On peut dire d’ailleurs que moins les États instaurent un confinement général, plus ils usent de formes d’enfermement d’une partie de leur population. C’est une des raison pour lesquelles se focaliser sur la lutte contre le confinement manquerait son objet. L’analyse des différentes modalités de ces enfermements, qui vont du confinement ciblé aux camps plus ou moins fermés, reste à faire. En tous les cas, cette possibilité offerte par l’enfermement administratif d’éloigner de l’espace social une partie de la population sur des critères variables et pendant des durées diverses selon les lieux les époques est donc toujours ouverte, et peut à tout moment être ressortie du chapeau et utilisée. Pas besoin de crier au déni de démocratie et à l’instauration d’un régime fasciste : c’est le droit démocratique qui comporte toutes ces possibilités, sans lesquelles il ne serait pas démocratique. Elles ont déjà été démocratiquement mises en œuvre, et elles le sont à nouveau aujourd’hui.

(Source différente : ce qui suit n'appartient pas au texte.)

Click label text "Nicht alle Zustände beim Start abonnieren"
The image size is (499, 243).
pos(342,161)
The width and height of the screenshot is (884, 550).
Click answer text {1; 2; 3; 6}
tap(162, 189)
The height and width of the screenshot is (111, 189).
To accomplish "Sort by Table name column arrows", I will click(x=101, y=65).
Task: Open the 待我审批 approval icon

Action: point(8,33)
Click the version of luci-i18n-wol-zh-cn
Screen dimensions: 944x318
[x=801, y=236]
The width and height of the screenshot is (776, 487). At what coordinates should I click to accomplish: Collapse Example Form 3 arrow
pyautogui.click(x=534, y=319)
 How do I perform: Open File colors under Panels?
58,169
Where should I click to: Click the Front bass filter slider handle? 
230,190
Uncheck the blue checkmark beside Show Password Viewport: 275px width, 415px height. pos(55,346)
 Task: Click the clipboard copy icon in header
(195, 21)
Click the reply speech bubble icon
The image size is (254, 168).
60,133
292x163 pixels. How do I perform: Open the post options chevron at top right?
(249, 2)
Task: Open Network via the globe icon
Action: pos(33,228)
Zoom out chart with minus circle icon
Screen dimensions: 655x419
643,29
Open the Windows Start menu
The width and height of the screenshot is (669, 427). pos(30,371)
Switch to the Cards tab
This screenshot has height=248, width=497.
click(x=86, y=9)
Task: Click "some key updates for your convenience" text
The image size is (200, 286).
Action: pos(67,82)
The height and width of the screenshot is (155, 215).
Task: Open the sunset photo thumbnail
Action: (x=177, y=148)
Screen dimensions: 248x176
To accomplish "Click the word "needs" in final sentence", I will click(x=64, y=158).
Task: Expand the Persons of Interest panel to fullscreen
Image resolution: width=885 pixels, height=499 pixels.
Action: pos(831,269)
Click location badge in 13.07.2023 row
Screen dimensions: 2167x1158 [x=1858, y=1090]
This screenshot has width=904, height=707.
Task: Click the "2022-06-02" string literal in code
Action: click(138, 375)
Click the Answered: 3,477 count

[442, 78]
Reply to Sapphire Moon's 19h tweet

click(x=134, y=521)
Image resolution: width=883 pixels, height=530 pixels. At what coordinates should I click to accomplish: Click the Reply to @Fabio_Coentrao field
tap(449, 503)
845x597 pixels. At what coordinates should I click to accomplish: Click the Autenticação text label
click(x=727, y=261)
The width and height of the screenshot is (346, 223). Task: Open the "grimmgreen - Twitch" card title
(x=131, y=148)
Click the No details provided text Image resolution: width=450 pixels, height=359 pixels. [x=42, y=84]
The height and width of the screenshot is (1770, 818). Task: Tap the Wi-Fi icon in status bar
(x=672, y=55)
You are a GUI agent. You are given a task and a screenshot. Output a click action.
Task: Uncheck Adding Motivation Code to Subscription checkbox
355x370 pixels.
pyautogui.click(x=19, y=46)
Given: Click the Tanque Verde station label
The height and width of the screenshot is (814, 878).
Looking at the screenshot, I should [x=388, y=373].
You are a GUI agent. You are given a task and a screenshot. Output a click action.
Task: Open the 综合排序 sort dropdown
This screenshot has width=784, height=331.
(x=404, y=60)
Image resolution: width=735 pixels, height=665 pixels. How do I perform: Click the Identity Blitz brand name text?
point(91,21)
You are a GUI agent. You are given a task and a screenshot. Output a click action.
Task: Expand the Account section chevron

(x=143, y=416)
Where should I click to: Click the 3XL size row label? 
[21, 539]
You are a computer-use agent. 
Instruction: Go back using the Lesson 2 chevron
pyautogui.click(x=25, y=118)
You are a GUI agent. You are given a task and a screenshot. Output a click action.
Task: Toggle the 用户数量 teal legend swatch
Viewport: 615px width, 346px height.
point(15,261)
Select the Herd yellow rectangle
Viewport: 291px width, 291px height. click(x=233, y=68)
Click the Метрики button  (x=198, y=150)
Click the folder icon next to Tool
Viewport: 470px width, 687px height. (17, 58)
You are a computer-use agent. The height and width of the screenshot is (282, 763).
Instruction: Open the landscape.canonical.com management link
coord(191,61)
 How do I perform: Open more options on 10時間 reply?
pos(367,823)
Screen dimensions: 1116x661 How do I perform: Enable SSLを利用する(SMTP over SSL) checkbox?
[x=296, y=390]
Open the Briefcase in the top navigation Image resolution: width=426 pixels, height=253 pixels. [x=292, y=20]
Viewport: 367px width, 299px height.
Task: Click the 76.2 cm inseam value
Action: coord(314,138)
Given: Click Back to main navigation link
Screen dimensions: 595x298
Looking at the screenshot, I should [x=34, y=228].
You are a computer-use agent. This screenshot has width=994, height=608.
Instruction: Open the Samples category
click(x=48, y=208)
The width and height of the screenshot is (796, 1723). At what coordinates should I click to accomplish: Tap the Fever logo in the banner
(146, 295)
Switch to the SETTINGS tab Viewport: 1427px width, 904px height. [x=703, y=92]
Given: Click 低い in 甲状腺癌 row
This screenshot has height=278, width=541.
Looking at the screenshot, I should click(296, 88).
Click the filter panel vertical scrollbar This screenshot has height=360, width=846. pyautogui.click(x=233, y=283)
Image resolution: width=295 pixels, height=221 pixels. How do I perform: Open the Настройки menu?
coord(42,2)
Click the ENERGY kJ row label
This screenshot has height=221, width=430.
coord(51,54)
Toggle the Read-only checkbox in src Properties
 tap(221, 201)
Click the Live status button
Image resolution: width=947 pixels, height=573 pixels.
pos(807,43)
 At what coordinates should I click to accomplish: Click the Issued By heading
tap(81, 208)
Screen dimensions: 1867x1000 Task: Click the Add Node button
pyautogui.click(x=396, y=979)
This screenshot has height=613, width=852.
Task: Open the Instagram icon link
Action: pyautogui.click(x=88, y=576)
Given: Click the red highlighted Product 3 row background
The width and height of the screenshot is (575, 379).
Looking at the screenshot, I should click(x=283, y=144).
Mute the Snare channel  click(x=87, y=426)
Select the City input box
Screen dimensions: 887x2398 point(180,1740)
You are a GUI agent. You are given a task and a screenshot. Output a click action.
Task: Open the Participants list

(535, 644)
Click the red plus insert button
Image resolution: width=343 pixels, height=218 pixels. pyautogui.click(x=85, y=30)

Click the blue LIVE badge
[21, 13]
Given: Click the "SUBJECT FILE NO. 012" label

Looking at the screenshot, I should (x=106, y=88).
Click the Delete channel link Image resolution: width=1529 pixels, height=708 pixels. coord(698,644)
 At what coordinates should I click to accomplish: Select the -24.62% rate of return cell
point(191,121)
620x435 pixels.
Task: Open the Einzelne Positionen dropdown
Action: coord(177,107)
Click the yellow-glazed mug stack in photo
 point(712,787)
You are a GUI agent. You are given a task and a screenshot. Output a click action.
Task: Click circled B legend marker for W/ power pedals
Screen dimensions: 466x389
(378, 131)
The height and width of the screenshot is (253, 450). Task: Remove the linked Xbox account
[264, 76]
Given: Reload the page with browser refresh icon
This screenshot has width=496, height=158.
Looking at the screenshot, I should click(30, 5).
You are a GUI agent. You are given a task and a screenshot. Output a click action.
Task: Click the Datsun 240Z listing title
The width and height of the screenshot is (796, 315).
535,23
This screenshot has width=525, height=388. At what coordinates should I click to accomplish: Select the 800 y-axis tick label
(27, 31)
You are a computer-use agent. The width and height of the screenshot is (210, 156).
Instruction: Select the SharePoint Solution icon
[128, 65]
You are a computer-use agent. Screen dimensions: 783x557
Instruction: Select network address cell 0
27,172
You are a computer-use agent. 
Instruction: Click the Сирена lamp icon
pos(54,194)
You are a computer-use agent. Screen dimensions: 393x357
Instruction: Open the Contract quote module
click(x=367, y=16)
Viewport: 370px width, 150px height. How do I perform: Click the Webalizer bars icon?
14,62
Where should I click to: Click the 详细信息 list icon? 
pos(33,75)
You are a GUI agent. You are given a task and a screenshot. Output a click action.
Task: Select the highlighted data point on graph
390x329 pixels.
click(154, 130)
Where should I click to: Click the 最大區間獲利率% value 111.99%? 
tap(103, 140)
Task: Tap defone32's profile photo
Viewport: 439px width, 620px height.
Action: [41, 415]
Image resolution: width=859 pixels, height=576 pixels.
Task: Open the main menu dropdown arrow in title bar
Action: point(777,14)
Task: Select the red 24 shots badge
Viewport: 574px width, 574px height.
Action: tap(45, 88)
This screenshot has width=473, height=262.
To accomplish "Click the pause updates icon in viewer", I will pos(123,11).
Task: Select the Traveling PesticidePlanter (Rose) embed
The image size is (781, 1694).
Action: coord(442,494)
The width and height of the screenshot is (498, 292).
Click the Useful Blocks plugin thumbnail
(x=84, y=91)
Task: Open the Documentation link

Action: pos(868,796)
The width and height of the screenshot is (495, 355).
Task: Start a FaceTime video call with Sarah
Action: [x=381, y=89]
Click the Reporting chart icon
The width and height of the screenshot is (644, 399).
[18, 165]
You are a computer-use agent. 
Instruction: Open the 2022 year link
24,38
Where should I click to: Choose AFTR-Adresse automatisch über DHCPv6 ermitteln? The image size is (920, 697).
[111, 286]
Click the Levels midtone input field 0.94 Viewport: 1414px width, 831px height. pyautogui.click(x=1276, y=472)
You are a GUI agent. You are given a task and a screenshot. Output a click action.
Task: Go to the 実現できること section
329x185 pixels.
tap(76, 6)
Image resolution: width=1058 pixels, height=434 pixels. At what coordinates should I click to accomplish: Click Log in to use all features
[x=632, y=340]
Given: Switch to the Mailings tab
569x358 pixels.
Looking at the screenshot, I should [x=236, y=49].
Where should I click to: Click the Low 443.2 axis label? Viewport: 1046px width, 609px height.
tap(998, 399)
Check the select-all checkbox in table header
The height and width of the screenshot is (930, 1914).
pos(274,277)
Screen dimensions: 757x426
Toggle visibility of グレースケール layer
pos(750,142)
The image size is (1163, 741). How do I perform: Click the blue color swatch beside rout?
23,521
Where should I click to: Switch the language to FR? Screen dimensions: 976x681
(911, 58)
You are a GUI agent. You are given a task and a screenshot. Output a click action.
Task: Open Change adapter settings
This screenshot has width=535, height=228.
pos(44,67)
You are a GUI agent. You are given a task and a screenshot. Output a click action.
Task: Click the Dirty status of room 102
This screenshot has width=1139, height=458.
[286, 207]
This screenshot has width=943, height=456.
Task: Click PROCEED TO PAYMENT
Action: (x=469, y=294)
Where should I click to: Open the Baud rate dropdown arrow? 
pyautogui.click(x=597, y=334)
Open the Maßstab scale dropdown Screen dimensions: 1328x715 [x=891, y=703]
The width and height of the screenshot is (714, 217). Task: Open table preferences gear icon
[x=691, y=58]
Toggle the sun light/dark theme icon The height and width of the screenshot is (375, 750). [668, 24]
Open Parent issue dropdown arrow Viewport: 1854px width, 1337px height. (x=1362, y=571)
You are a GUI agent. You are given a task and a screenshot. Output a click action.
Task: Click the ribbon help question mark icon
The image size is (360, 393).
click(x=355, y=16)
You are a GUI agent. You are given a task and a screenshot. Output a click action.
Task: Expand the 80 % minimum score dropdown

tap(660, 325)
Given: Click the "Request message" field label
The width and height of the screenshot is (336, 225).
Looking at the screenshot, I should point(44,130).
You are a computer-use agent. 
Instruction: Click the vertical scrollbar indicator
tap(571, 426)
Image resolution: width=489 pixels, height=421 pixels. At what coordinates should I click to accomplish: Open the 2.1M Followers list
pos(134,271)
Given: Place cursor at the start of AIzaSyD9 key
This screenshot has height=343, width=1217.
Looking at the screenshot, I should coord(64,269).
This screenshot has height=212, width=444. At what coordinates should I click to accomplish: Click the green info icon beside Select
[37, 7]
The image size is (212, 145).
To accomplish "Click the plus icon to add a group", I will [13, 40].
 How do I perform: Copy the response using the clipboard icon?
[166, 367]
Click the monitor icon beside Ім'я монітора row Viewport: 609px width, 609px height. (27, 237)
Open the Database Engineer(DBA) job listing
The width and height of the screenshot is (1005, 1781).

Il est à craindre que ces formes d’enfermement qui ne disent pas tout à fait leur nom et qui prennent, avec la pandémie, un caractère apparemment incontestable du fait de l’urgence sanitaire, se développent et deviennent un outil adéquat pour permettre aux États et aux économies de fonctionner avec le virus, au détriment des populations considérées comme « à risques », c’est-à-dire toujours les plus pauvres et tous ceux qui viennent d’ailleurs.

C’est avec l’État, tous ses camps et toutes ses prisons, qu’elles soient judiciaires ou administratives, qu’il faut en finir.

Vive la liberté !

(Texte paru sur le blog Aux enfermés du confinement, le 10 mai 2020.)